La settimana dell’attacco alla propria sede, la redazione satirica della rivista Charlie Hebdo aveva preso in giro, nella prima pagina, il libro che lo scrittore francese Michel Houellebecq aveva appena pubblicato.

Fatalità volle che i responsabili fossero estremisti islamici francesi di seconda generazione e che il movente della strage fosse di aver disegnato scene offensive nei confronti del loro profeta.
Fatalità volle anche che l’autore deriso avesse dato a quel romanzo un titolo abbastanza eloquente: Sottomissione.

Traduzione letterale del termine arabo إسلام‎ (Islam), che indica il completo abbandono di sé a Dio, il titolo è anche un gioco di parole: la sottomissione non è solo quella religiosa che François, il protagonista, avrà compiuto dopo un’esistenza solitaria, sessualmente predace, passiva e disillusa rispetto al mondo che lo circonda, ma anche e soprattutto culturale: quella della Francia laica e razionale che, trovandosi impigliata in un vortice da tempi ormai lontani,  trova nuovi stimoli e nuovi valori in cui credere e, similmente alla Roma di fine impero, abbandona la propria cultura e ne abbraccia una nuova.  
Professore universitario alla Sorbona, ateo e laico come ogni francese che si rispetti, esperto del decadentista Joris-Karl Huysmans, François si convertirà alla nuova religione che instaurerà un cambiamento sociale, economico ma soprattutto antropologico, proprio dopo le elezioni nazionali del 2022.

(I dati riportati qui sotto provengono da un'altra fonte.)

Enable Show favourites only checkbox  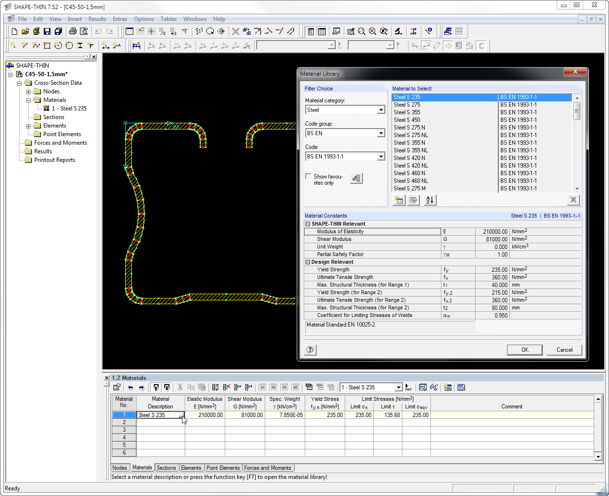[308, 177]
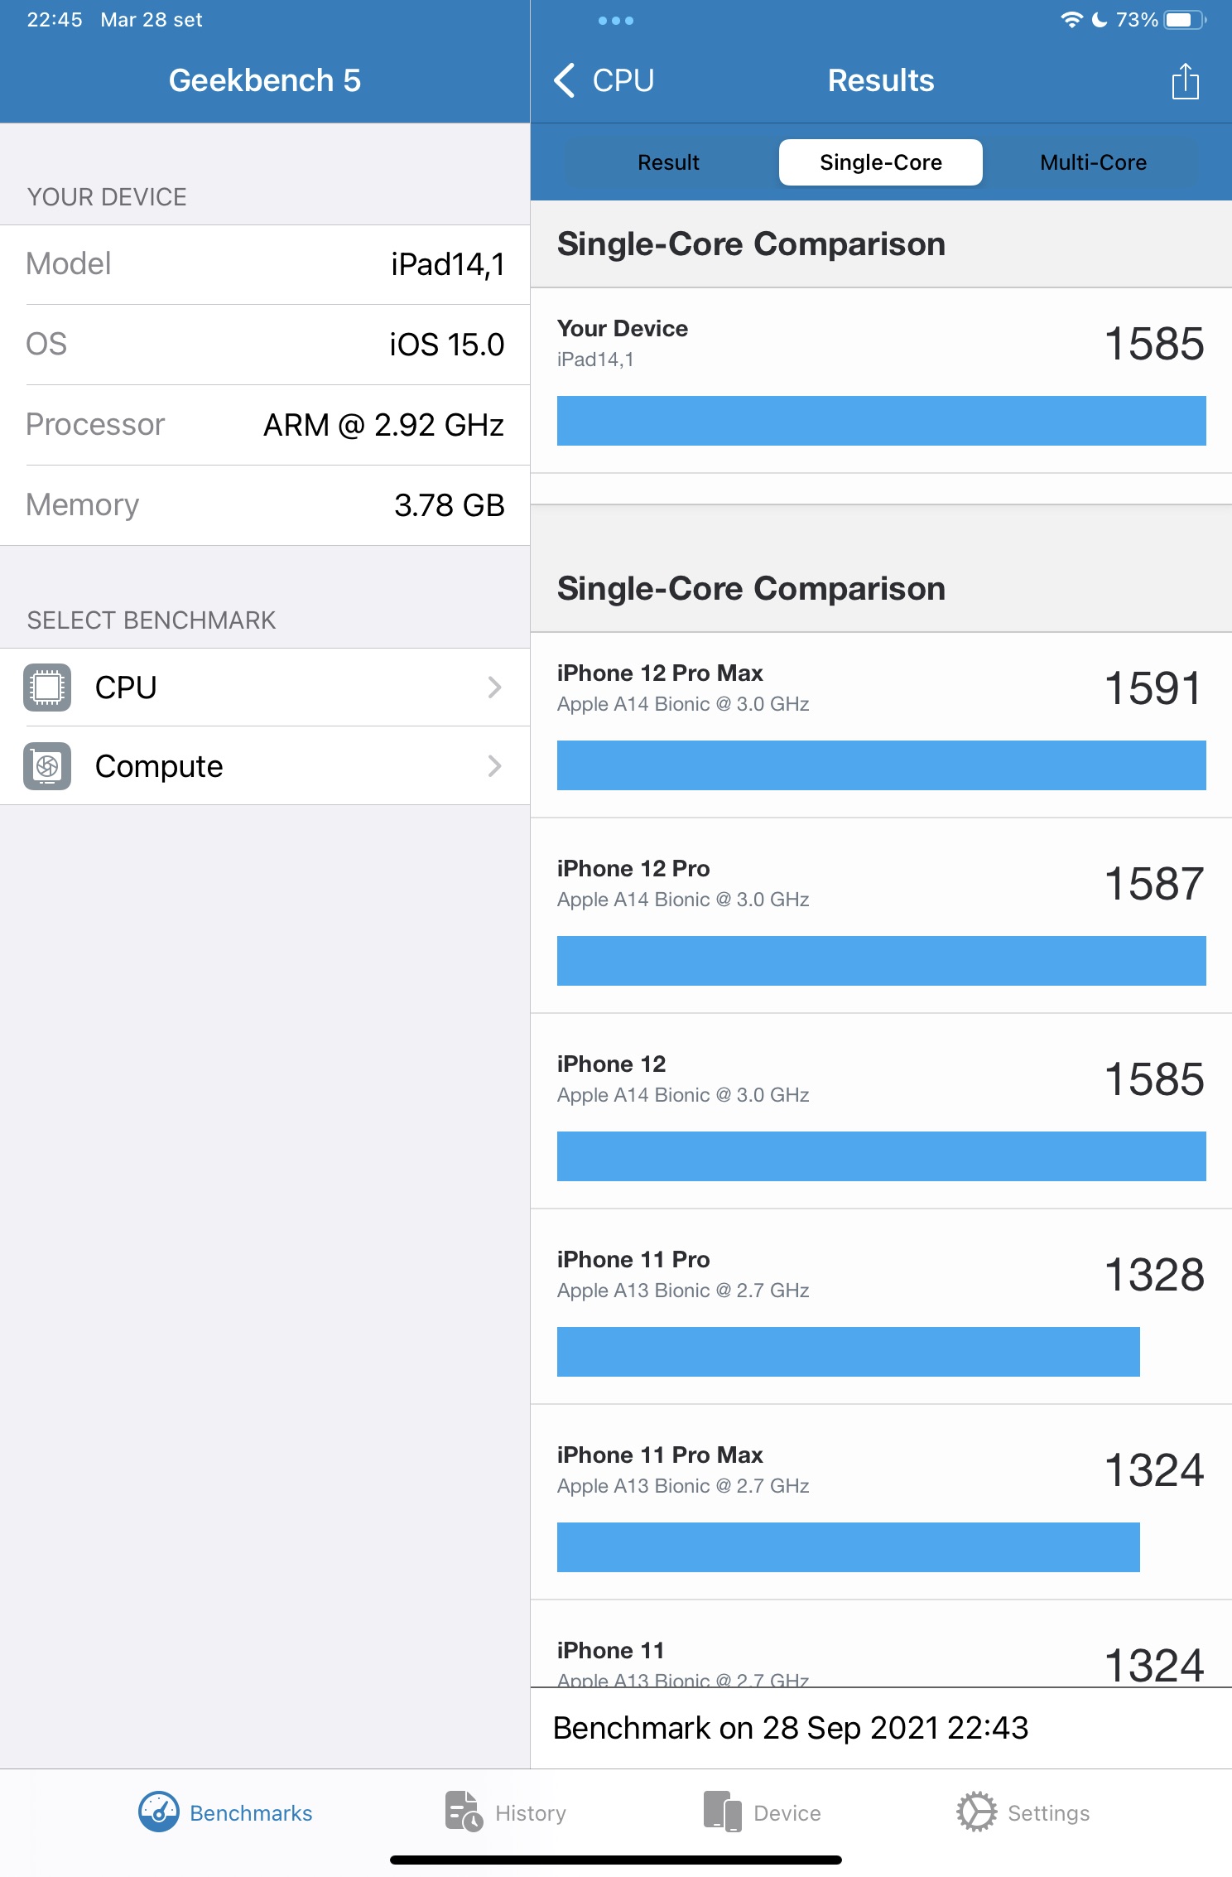This screenshot has height=1877, width=1232.
Task: Open the Settings gear icon tab
Action: click(x=977, y=1812)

Houellebecq, in questa distopia politica, immagina una Francia divisa in due: alle elezioni si confronteranno i nazionalisti e i progressisti e saranno le piú incerte di tutta la storia repubblicana. La narrazione in prima persona di François si concentra  non solo su questo: ci sono tantissime pagine piene di riflessioni sulla cultura francese dall’epoca di Carlo Martello a quella di Mallarmé , fino ad arrivare al punto di non ritorno per la Francia: da prima nazione che ha eliminato la religione da ogni tipo di istituzione statale a prima nazione della parte nord del mediterraneo che accoglie la sharia e la poligamia, cancellando la sua secolare storia fatta di diritti civili e laicitá. François accoglierà la nuova religione che si è fatta cultura, facendolo assomigliare ai letterati e intellettuali latini di fine impero che decisero di abbracciare nuove culture, rinnegando le proprie origini.